Marshall’s failure to address these issues in McCulloch ultimately gave rise to Osborn v. Bank of the United States, decided five years later. The Ohio legislature passed a tax on the Second Bank’s Ohio branches after the Court decided McCulloch. In so doing, Ohio legislators treated the authoritativeness of McCulloch much like Abraham Lincoln would later treat the authoritativeness of Dred Scott. They claimed that they were not bound by the decision in McCulloch and that McCulloch’s tax-immunity holding was incorrect. When the deadline for the Bank to pay the tax had passed, individuals acting at the direction of Ohio state auditor Ralph Osborn proceeded to forcibly collect it from the Chillicothe branch’s vault. The litigation surrounding these events eventually ended up before the Court in 1824 in Osborn.

To the credit of Marshall and his brethren, the Court in Osborn did not simply rest on the authority of McCulloch. Instead, Marshall’s opinion for the Court squarely addressed, and rejected, Ohio’s arguments distinguishing federal instrumentalities that were public institutions like the U.S. Mint and the U.S. Post Office from the privately owned Second Bank. The Court also explained why its determination about the Second Bank’s implied immunity was correct, rather than simply saying that it was so because the Court had already said as much. Indeed, Marshall’s explanation of why “it is not unusual, for a legislative act to involve consequences which are not expressed” excluded the possibility that the Court could ever make something so simply by saying so. This explanation contains Marshall’s most notable statement on the nature of the distinctive power exercised by judges: “Judicial power, as contradistinguished from the power of the laws, has no existence. Courts are the mere instruments of the law, and can will nothing.”

The Supreme Court today sometimes acts as if it is exercising a different kind of power than the judicial power as described by Marshall in Osborn. It occasionally treats its own decisions as if they make rather than declare the law. This can be seen in the Court’s explicit claim of a particularly modern kind of judicial supremacy: The moment the Supreme Court decides a constitutional case, that case becomes the law of the Constitution for everybody. For example,  in Cooper v. Aaron(1958), the Court equated the obligation of officials to adhere to the Court’s interpretation of the Constitution in Brown v. Board of Education (1954) with those officials’ obligation to adhere to the Constitution itself.

If Cooper-style judicial supremacy had prevailed at the time of McCulloch, the Ohio legislators who voted for the post-McCulloch tax would have not just been taking a chance on the state’s losing litigation over the constitutionality of the tax; they would have also been affirmatively violating their oath to uphold the Constitution in voting for that tax. And the Supreme Court would likely not have bothered to address Ohio’s arguments but instead simply have chastised state officials for not obeying McCulloch’s tax holding.

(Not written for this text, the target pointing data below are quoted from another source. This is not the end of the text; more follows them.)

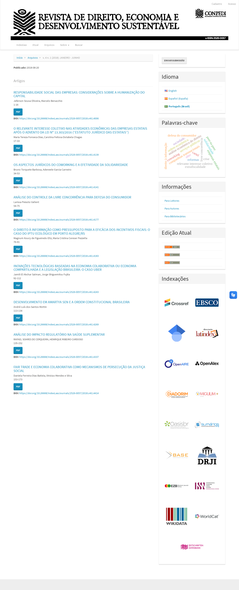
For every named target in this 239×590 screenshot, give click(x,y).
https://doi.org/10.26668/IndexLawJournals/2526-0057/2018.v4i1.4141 (59, 187)
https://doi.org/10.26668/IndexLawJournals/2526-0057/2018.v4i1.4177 (59, 219)
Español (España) (178, 98)
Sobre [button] (64, 45)
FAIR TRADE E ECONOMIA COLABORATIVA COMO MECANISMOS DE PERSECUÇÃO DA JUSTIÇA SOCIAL (79, 369)
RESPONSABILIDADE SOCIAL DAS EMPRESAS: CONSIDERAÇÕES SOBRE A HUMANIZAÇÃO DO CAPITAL (79, 94)
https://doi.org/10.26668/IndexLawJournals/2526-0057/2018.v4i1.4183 (59, 256)
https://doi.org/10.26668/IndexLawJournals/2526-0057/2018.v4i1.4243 (59, 292)
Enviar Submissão (174, 60)
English (173, 90)
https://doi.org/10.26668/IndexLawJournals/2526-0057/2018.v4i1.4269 (59, 324)
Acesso (232, 4)
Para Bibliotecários (175, 216)
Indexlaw (21, 45)
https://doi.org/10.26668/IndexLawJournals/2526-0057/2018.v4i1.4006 (59, 118)
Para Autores (172, 208)
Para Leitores (172, 200)
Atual (35, 45)
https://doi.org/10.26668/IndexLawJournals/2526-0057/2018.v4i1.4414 (59, 393)
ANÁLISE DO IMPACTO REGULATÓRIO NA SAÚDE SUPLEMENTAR (59, 334)
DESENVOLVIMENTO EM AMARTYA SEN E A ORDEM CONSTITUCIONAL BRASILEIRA (72, 302)
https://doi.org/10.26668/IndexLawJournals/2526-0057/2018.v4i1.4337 (59, 357)
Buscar (79, 45)
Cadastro (217, 4)
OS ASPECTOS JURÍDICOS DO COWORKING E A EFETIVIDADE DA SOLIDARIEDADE (71, 164)
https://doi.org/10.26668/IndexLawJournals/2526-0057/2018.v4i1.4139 (59, 154)
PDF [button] (18, 111)
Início (20, 57)
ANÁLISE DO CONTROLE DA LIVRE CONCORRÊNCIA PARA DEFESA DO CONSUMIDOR (72, 197)
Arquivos (49, 45)
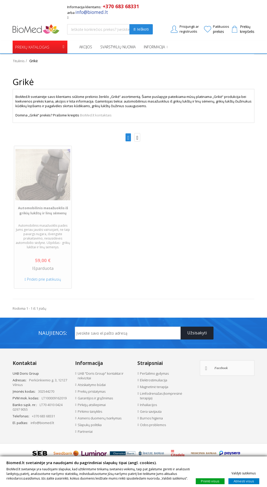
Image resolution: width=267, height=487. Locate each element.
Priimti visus (210, 481)
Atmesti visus (244, 481)
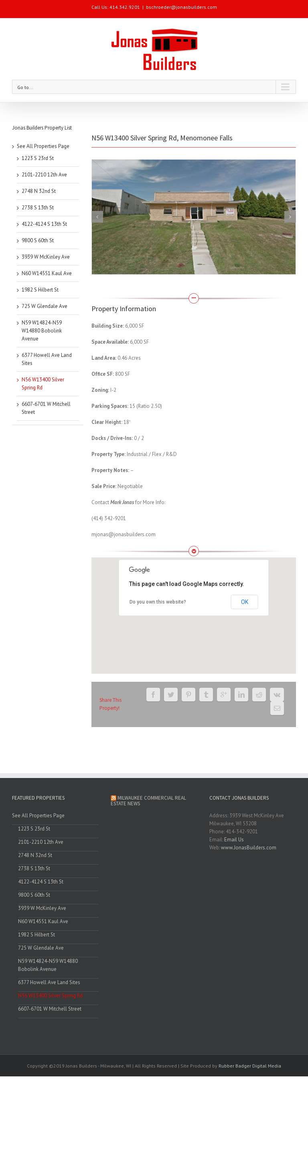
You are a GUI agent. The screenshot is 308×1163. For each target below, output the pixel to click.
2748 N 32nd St (39, 191)
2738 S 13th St (38, 207)
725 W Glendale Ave (44, 306)
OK (244, 602)
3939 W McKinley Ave (46, 256)
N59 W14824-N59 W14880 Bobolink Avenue (42, 330)
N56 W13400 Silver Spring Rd (50, 995)
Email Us (234, 839)
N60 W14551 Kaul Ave (47, 273)
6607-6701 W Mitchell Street (49, 1008)
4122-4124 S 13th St (44, 224)
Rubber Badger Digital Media (250, 1066)
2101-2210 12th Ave (44, 174)
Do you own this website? (158, 602)
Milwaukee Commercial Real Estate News (148, 800)
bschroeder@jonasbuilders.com (181, 7)
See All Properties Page (43, 146)
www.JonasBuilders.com (248, 847)
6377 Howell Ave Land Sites (49, 982)
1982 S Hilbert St (40, 289)
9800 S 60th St (38, 240)
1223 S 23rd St (38, 158)
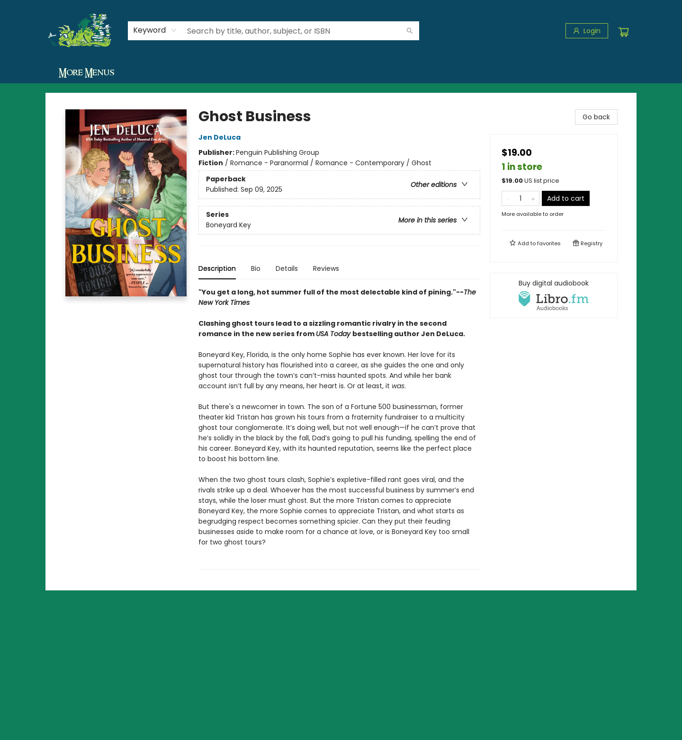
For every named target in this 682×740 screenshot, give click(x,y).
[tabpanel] (339, 428)
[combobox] (155, 30)
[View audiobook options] (553, 295)
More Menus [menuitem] (582, 72)
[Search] (409, 30)
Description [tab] (217, 268)
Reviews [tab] (326, 268)
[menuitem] (71, 72)
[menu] (341, 72)
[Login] (586, 30)
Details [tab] (287, 268)
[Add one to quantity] (533, 198)
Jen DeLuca (220, 137)
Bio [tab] (255, 268)
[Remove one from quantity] (508, 198)
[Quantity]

That the Court took the better path of addressing Ohio’s criticisms of McCulloch straight on in 1824 is a counterexample that remains available to anyone today who attempts to project Cooper-style judicial supremacy back on to McCulloch, or to attribute to the 1819 opinion more power than the strength of its reasoning deserves. I therefore heartily join Professor Lund in his call “to stop forgetting that the Constitution is more authoritative than what the Supreme Court has said about it.” And the principal addressee of this exhortation should be the Supreme Court itself. The ultimate misreading of McCulloch v. Maryland is to mistake a debate over the law in McCulloch for a debate over the law of the Constitution.